Cellulose is defined by the Merriam-Webster dictionary as a polysaccharide (C6H10O5)x of glucose units that constitutes the chief part of the cell walls of plants, occurs naturally in such fibrous products as cotton and kapok, and is the raw material of many manufactured goods (as paper, rayon, and cellophane).
Cellulose products, gums and fibers allow food manufactures to offer white bread with high dietary fiber content, low-fat ice cream that still feels creamy on the tongue, and allow cooks to sprinkle cheese over their dinner without taking time to shred. The rising cost of raw materials like flour, sugar and oil is helping boost the popularity of these additives. Food-product makers use it to thicken or stabilize foods, replace fat and boost fiber content.
Cellulose comes in various forms, each with a specific use. Beyond powdered cellulose, two other modified forms are common in food. Microcrystalline cellulose is either listed as such on labels, as MCC, or in some cases as cellulose gel. Carboxymethyl cellulose or cellulose gum, another modified version, is listed as such on labels. Each gives foods a slightly different texture—from gelatinous to more liquid-like—because they trap varying amounts of air or water.

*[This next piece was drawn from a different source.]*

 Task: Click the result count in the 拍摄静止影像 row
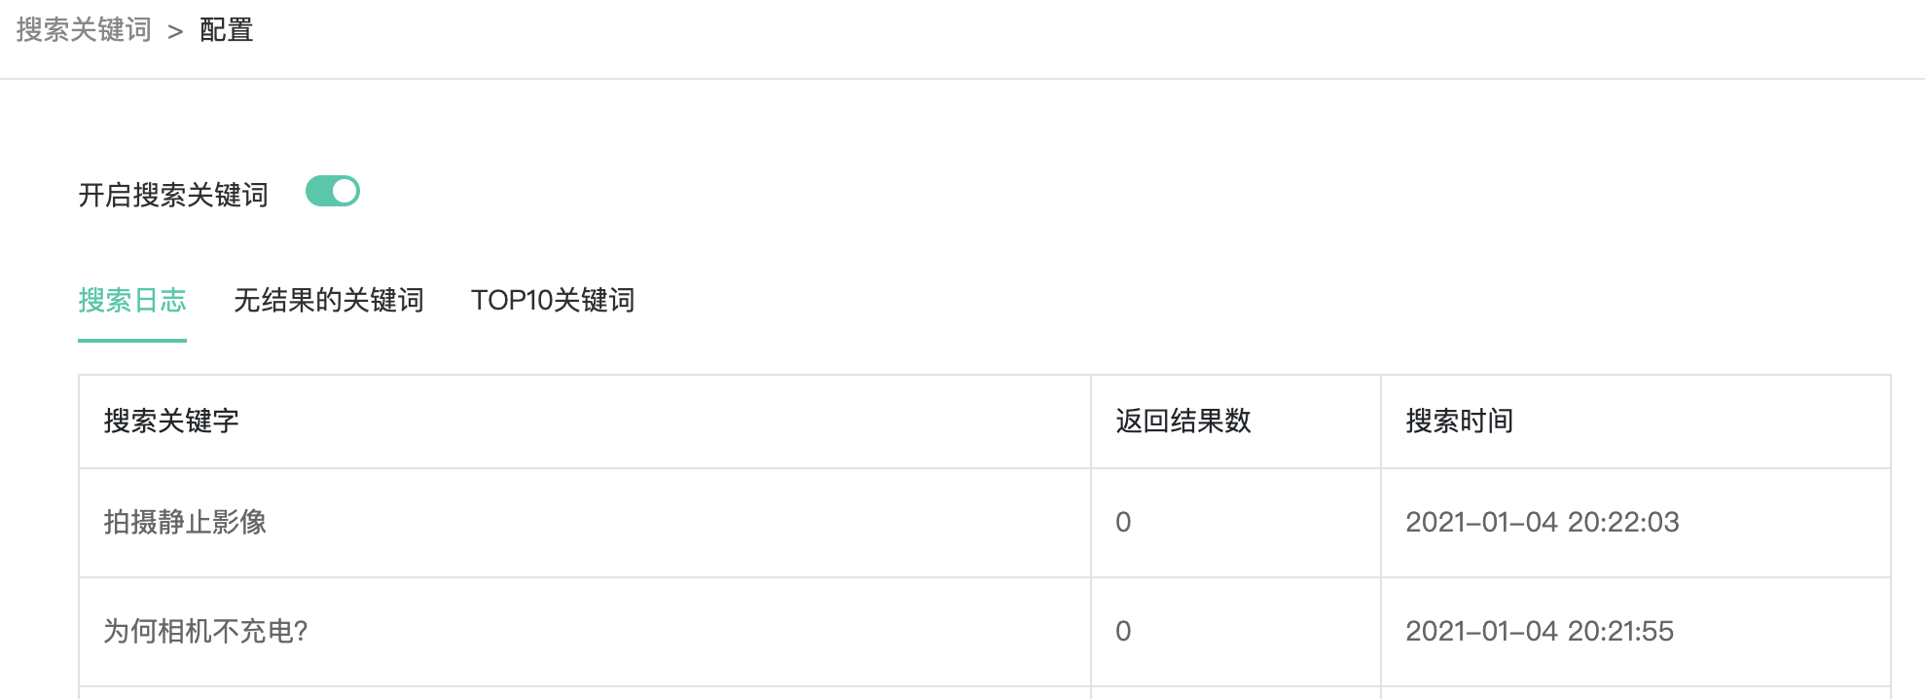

Powdered cellulose is made by cooking raw plant fiber—usually wood—in various chemicals to separate the cellulose, and then purified. Modified versions go through extra processing, such as exposing them to acid to further break down the fiber.
The Food and Drug Administration sets limits on the amount of cellulose in certain foods like cheese spreads and jams. The USDA also limits the amount of cellulose in meat products to about 1% to 4%, depending on the type, in order to meet the agency’s standards for protein content.
There are a ton of companies trading in on traditional ingredients in order to cut costs. Aunt Jemima’s pancake syrup? Cellulose. Pillsbury Pastry Puffs? Cellulose. Kraft Bagel-Fuls? Fast-food cheese? Sara Lee’s breakfast bowls? Cellulose, cellulose, and morecellulose.
But the worst thing about cellulose is not that it’s everywhere. The worst thing is that it is not food at all. Cellulose is, unlike the actual, normal food items you think you’re paying for, completely indigestible by human beings, and it has no nutritional value to speak of.